__RECORDS PROVIDED__:
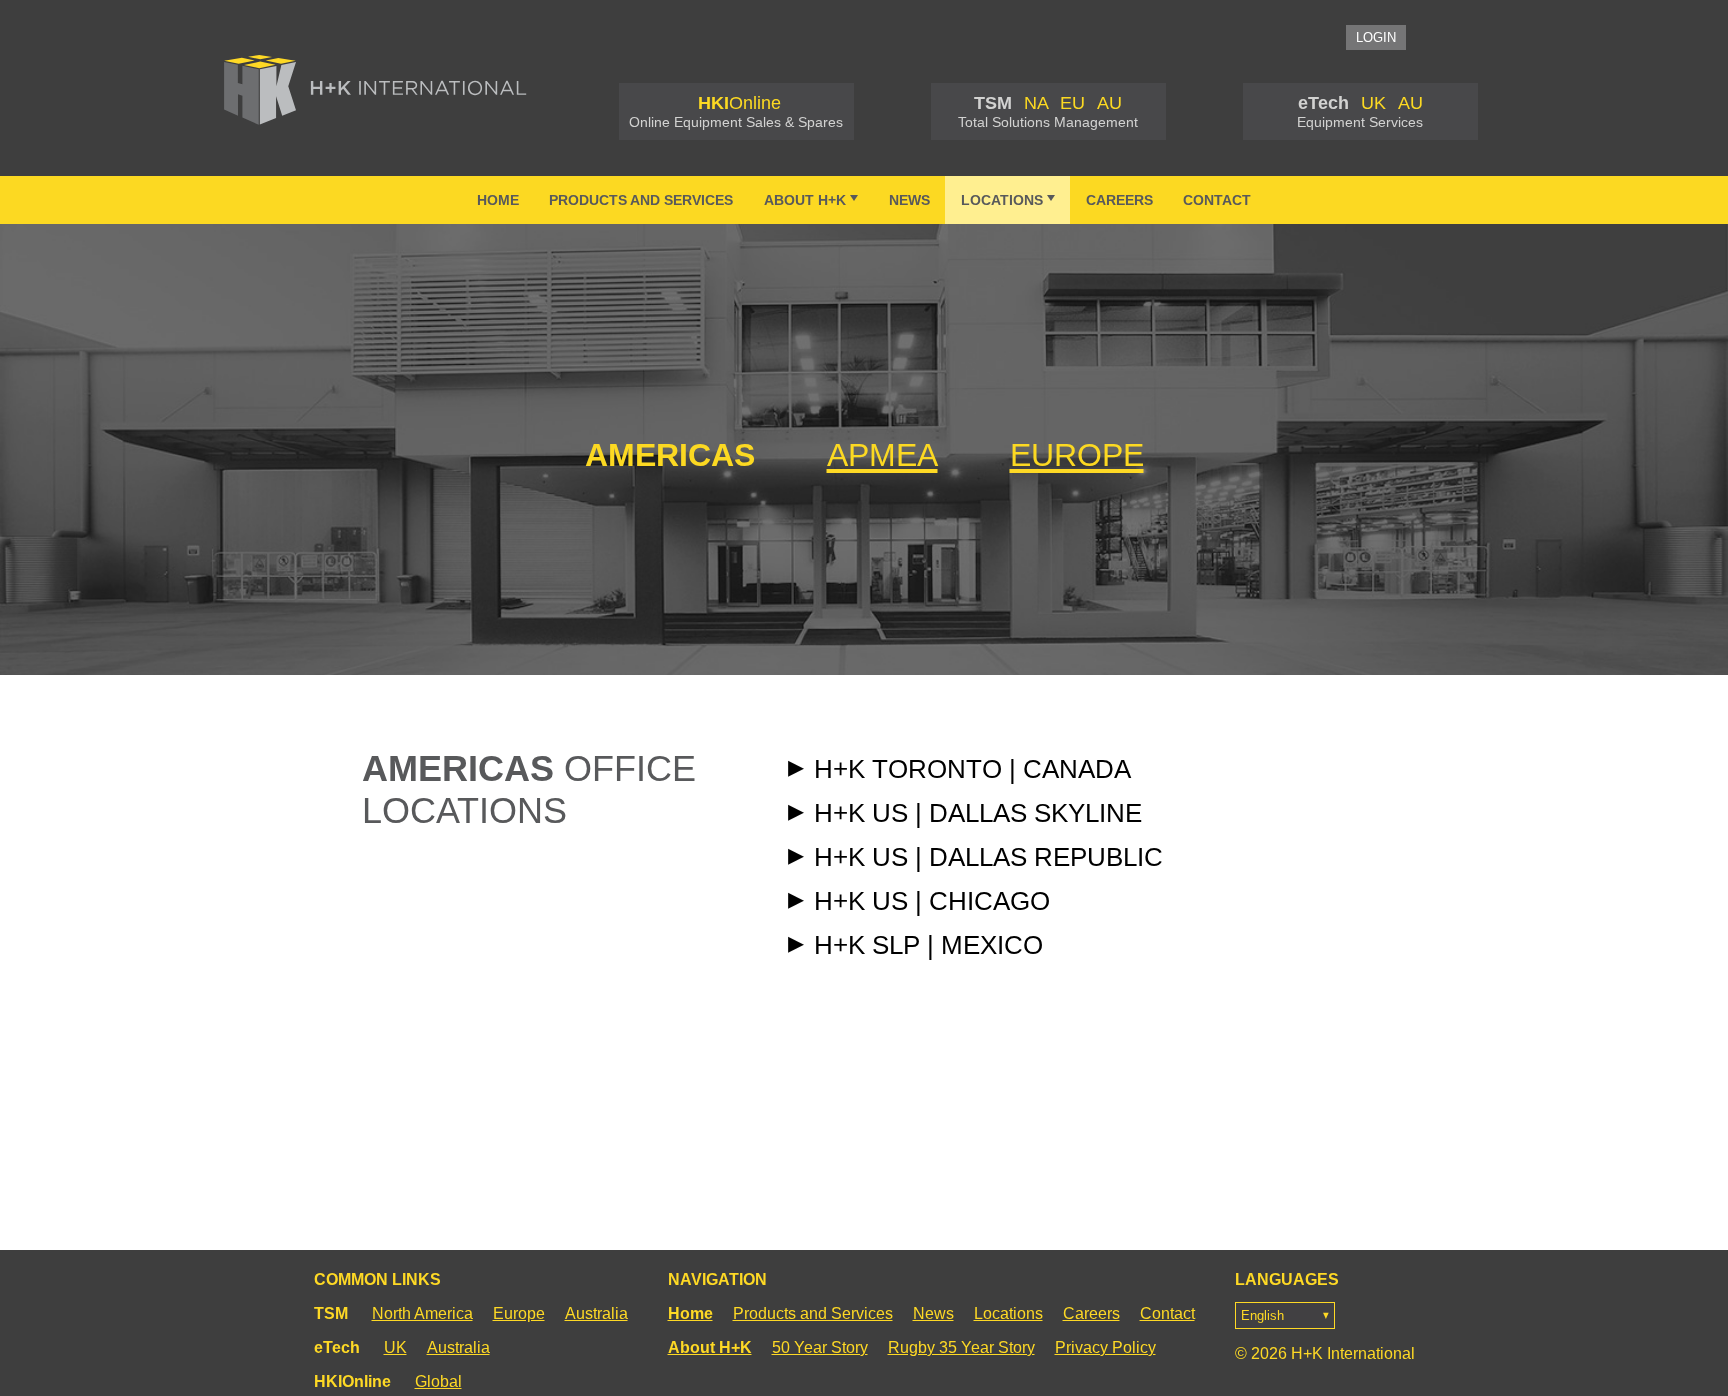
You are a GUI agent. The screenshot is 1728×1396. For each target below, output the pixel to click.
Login (1376, 37)
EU (1072, 103)
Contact (1217, 200)
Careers (1119, 200)
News (909, 200)
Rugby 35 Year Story (961, 1347)
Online (739, 103)
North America (422, 1313)
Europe (519, 1313)
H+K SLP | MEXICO (928, 945)
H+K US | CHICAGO (932, 901)
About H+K (805, 200)
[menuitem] (497, 200)
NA (1036, 103)
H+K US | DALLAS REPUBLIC (988, 857)
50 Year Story (820, 1347)
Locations (1002, 200)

__ACTION ITEM__:
Set down all the entries exactly as they appear, but skip any pictures.

__RESPONSE BOX__:
You are a GUI agent. The screenshot is 1728×1396. For each target below, output the pixel to click.
Login (1376, 37)
EU (1072, 103)
Contact (1217, 200)
Careers (1119, 200)
News (909, 200)
Rugby 35 Year Story (961, 1347)
Online (739, 103)
North America (422, 1313)
Europe (519, 1313)
H+K SLP | MEXICO (928, 945)
H+K US | CHICAGO (932, 901)
About H+K (805, 200)
[menuitem] (497, 200)
NA (1036, 103)
H+K US | DALLAS REPUBLIC (988, 857)
50 Year Story (820, 1347)
Locations (1002, 200)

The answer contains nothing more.